- SOURCE PASSAGE -
I'm thrilled you all concur it's venustum as I love it. Looks like selection & breeding in this species has developed it a bit since I last grew it 33 years ago!

BTW - I don't grow all my Paphs in gold-coloured pots, that's just to keep the better half happy!


Sent from my iPhone using Tapatalk


----------



## John M (Jul 1, 2014)

Welcome to SlipperTalk, Trevor!

Sorry; but, I'm going to rain on your parade. I have followed this thread with interest and surprise at some of the comments. I believe that the provinence of this flower is HIGHLY suspect and I would never consider it to be pure venustum. The veining on the pouch is the most distinctive feature of venustum. There are other species with striped dorsals, raspberry/red coloured petal tips and petal spots; but, the veining (to the degree that it is found on venustum), is unique to only venustum. This flower lacks the most notable defining element of venustum....that crazy veining, reminding one of brains. I believe it is a hybrid; probably Paph. Christmas Cheer (venustum x argus). Or, it could even be Christmas Cheer crossed back onto venustum. Not only is the veining lacking; but, there is a very un-venustum-like overlay of chocolate brown on the pouch. So, to me, it's not only a case of pale coloured veins; but, also the addition of another non-venustum trait added to the mix.

Also, the fact that you are located in the U.K. tells me that this plant probably came from a nursery in Europe. There are a number of BIG nurseries that produce pot plant Paphs there. Many of them just don't care about accurate naming. They source nice plants that are suitable for the trade; to be sold in grocery stores and florist shops and they propagate them by the thousands and thousands. They often use plants that are not named; or, they add their own name. They've done this with yellow primulinum. The primulinum coming out of Europe and saturating the world market are spectacular plants with huge, wonderful flowers. They are great house plants. But, they've been produced by crossing true primulinum with alba forms of other Cochlopetalums. Because the offspring looked like prinulinum on steroids, they just called them primulinum and sold them with that name. Nowadays, it's really hard to find a true, purebred yellow primulinum.

- RECORD EXCERPTS -
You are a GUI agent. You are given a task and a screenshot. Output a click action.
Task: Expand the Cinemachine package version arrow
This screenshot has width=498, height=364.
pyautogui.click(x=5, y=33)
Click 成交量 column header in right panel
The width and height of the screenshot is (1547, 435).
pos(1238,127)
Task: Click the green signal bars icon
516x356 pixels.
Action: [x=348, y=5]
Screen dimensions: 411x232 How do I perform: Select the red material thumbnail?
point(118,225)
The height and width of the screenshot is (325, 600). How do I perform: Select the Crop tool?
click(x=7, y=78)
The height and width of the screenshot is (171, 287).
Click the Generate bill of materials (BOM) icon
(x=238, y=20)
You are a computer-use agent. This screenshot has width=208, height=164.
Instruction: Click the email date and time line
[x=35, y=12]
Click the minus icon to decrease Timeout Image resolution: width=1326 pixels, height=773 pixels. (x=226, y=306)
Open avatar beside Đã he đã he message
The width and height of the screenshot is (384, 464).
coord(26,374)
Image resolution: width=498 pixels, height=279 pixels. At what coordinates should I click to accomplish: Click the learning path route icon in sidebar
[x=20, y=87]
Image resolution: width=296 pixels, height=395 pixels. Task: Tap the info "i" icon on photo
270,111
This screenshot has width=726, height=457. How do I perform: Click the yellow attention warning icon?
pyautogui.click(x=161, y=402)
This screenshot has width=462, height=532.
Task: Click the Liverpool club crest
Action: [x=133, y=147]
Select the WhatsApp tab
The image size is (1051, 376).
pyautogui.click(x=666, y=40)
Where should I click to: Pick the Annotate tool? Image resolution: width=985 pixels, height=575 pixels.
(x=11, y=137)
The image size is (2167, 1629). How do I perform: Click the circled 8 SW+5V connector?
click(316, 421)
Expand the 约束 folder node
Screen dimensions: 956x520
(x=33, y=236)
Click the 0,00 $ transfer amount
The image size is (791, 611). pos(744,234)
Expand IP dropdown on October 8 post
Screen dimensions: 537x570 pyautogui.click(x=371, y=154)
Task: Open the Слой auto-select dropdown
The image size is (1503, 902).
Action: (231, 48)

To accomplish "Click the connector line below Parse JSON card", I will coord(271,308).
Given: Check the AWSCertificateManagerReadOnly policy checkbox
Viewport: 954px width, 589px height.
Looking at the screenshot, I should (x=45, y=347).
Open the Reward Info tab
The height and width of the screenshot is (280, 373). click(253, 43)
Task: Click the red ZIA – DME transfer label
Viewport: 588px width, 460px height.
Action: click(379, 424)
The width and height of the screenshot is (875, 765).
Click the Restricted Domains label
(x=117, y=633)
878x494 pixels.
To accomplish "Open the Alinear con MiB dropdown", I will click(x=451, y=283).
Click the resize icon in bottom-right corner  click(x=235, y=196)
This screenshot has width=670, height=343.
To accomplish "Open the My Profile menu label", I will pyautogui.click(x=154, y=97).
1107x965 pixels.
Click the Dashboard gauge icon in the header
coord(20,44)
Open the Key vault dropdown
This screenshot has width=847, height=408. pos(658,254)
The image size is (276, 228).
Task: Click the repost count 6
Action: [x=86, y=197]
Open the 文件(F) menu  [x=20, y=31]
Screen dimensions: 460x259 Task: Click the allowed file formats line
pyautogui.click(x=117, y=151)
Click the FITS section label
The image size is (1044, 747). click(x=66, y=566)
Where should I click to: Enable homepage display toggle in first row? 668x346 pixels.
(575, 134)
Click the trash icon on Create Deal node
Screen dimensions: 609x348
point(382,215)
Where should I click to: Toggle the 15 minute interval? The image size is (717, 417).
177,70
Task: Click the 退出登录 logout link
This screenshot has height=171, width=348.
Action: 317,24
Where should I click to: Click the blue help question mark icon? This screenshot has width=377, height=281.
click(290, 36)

- DIRECTION 1 -
Copy the part of the orchid thread that opens with the words containing "BTW - I don't" and closes with "(Jul 1, 2014)".
- DIRECTION 2 -
In the orchid thread, which hybrid does John M think the flower most likely is?
- DIRECTION 3 -
Why, according to the orchid thread, is a true, purebred yellow primulinum now hard to find? Answer in one to three sentences.
The entries are separate material, unrelated to the orchid thread.

- WORKED SOLUTION 1 -
BTW - I don't grow all my Paphs in gold-coloured pots, that's just to keep the better half happy!


Sent from my iPhone using Tapatalk


----------



## John M (Jul 1, 2014)

- WORKED SOLUTION 2 -
Paph. Christmas Cheer (venustum x argus).

- WORKED SOLUTION 3 -
European nurseries crossed true primulinum with alba forms of other Cochlopetalums. Because the offspring looked like primulinum on steroids, they sold them as primulinum, and these plants now saturate the world market.